Resources on the Project
| Resource | Date | Link |
|---|---|---|
| Preprint (last updated: 2025-02-28) | 2025 | Preprint |
| Presentation given at CMstatistics Conference 2023 | 2023-12-17 | Presentation (CMstat) |
| Presentation given at New England Symposium on Statistics in Sports (NESSIS) 2023 | 2023-09-23 | Presentation (NESSIS) |
| Presentation given for representatives of the Cleveland Browns Football Team | 2023-08-22 | Presentation (Browns) |
| Poster presented at the International Workshop on Statistical Modelling 2023 | 2023-07-18 | Poster (IWSM 23) |
| Contribution to proceedings of the International Workshop on Statistical Modelling 2023 | 2023-07-17 | Short Paper (IWSM 23) |
| Talk given at the research seminar (BBS) of the Institute for Statistics and Mathematics at WU Vienna | 2023-07-15 | Presentation (BBS 23) |
Overview
In this project, we present a weighted \(K\)-means approach for clustering weighted curves, i.e. curves which may be assigned weights at each observation of the curve. The methodology is applied to routes of defending players in American football (obtained from NFL big data bowl on Kaggle), where the aim is to automatically detect effective pass-rushing routes from specific players or teams. Each route of a defensive player can be assigned a weight, which at each time point represents the probability of pressuring the quarterback. The weights may be derived by a machine learning model of choice (gradient boosted trees are used in this work). Since pass rush routes vary in length due to the variability in the duration of each play, the weighted route data is first preprocessed using Bézier curves, such that each trajectory is of the same length. Results demonstrate that the methodology used is able to cluster pass-rushing routes effectively and much better than a classical (unweighted) K-means approach. The resulting clusters are finally used for various team and player analyses of pass rush plays.
Some further information
The project specifically focuses on pass rush in American football. However, in sports analytics, it is quite common to observe trajectories of players, and, depending on the use case, weights may be derived quite naturally in order to assign importance to the routes. Our methodology is suitable for any kind of such situation. Other use cases imply for example clustering possessions in soccer (see the project player evaluation in football (soccer) for more information on soccer possessions). In fact, clustering possessions in this way results in interesting insights and may even be combined with the player evaluation framework in order to derive even more valuable insight (this, however, is unpublished work in progress so far ). In a finance-related project with a large Austrian banking institution, Kurt and I used a similar methodology to cluster time series data of term structure products in order to enhance the risk management of non-mature deposits in high interest periods (as observed nowadays on the market).
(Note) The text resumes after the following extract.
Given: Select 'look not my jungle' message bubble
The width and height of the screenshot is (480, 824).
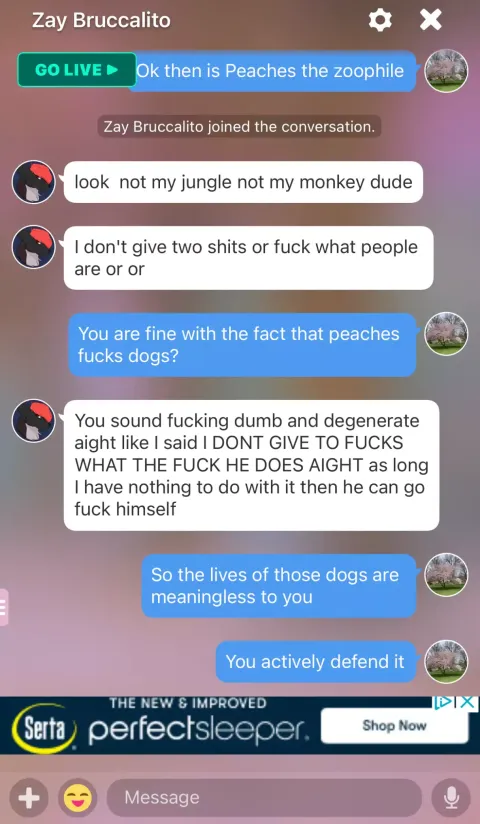Looking at the screenshot, I should tap(243, 182).
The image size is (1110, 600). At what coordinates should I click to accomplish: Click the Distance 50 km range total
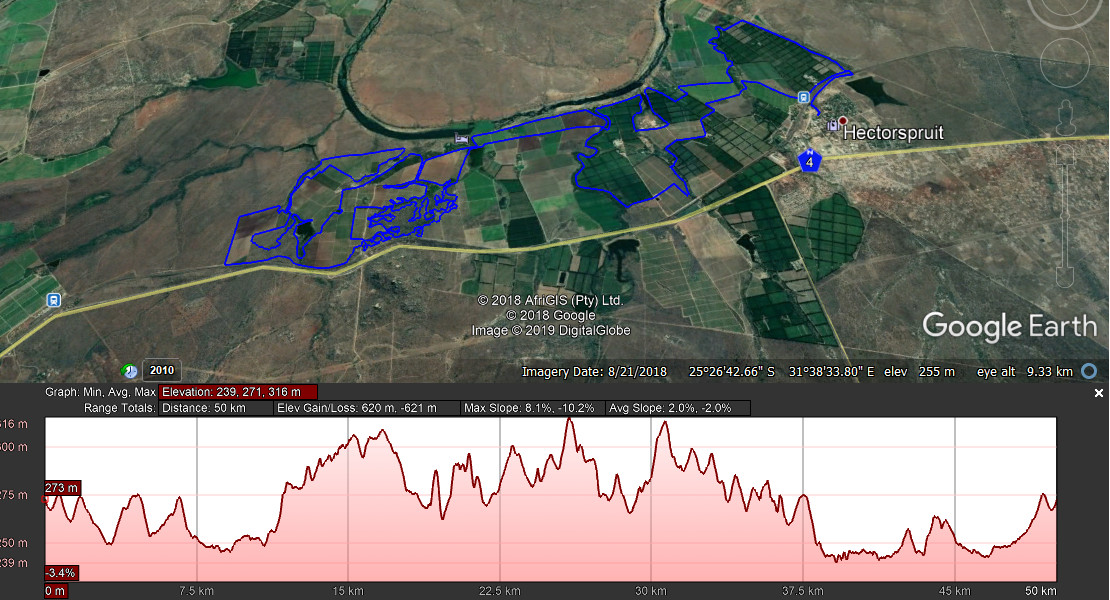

More details on the approach can be found especially in the most recent presentations from above resources table. Currently, we are working on wrapping the code for the weighted \(K\)-means with all its computational finesses into an R-package, as for us it had already quite some use cases and thus it might be relevant for others as well. Furthermore, we plan on writing a paper about the pass rush application soon (edit: see preprint above).